Thursday, June 4, 2009

Fixie Project - Part VII

This is the final instalment in my series of posts about building a fixed-gear bike. It's the final one because ... drum roll ... it's finished! Here's what it looks like:

In the meantime, here's what else I had to do along the way:

First was modifying my rear sprocket so that the lockring would fit next to it on the hub. This basically involved removing a couple of mm from the sprocket flange with the angle grinder. The new face isn't perfectly flat, but I figure this doesn't really matter.

Next I noticed that the rear wheel bearing was a bit rough, so I dismantled it and sure enough, the LH cone was pitted. $20 at my LBS bought me an axle rebuild kit from which I used the new cones and bearing balls (I had to reuse my old axle and spacers in order to keep the same overall width). After re-greasing and re-mantling it, it now runs nice and smooth. It helped that I got a 15mm cone spanner for my birthday.

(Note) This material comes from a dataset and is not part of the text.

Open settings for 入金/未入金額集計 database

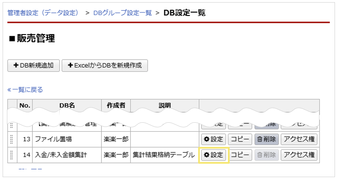point(213,155)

Next was fitting the sprocket and lockring to the hub. Many people on fixed.org.au recommend rotafixing the sprocket instead of using a chain whip. I used a hybrid approach: wrapping the sprocket in a short length of an old chain, clamping the wrapped sprocket into the vice, and screwing the wheel into the sprocket using the rim for leverage. I tried to get it as tight as possible without stripping the threads of the aluminium hub. Next I fitted the lockring from a bottom bracket. I used thread locker on both the sprocket and the lockring; I guess I'll find out the effectiveness of this setup once I actually get to ride the bike. If worst comes to worst, I can always buy a proper track hub for the rear wheel (or even a whole new wheel). Here's how it looks for now:

With the sprocket in its final position on the hub, it was time to check the chainline (as per Sheldon Brown's conversion article). All I needed to do was swap the wide spacer (10mm?) on the drive side (where the 7-speed freewheel used to be) with the narrow spacer (5mm?) on the non-drive side. This moved the sprocket 5mm outwards, giving a near-perfect chainline.

Respacing the rear axle meant that the rear rim was no longer on the centreline of the bike, which would make for some very interesting handling indeed. Using the process described by Tom Deakins, I only had to tighten the RH spokes (and loosen the LH spokes) a total of about 1.75 turns in order to move the rim back to the centreline. I verified this by measuring the lateral distance to the chainstays on each side of the rim. The wheel didn't seem to lose any of its trueness in the process.

After that it was just a case of shortening the chain to the right length, taping the bars, fitting the front brake, seatpost, saddle, tyres, etc. Here's another look at the final product:


Specs:
  • Frame: Reynolds 501 (i.e. steel)
  • Wheels: Velocity Aero (rear), Alex ? (front)
  • Brake: Shimano RSX dual pivot caliper
  • Lever: Tektro RX 2.0 cross top
  • Bottom bracket: Shimano UN54 (107mm)
  • Sprocket: Shimano Dura-Ace 7600: 16T x 3/32"
  • Chainring: 42T x 3/32" @ 110 BCD on a 165mm crank
  • Chain: SRAM 3/32" 8-speed
  • Pedals: Shimano PD-M520 (two-sided SPD)
Costs:
  • Parts: $426
  • Shipping: $55
  • Tools: $9
Overall, the build process was both fun and a good learning experience (e.g. re-dishing a wheel and replacing a wheel bearing). From a pure time and money point of view, it probably makes more sense to shell out a couple of hundred bucks more and buy a fixie off the shelf; this would result in a bike with track ends and a proper lockring hub. But it's not always about time and money, is it?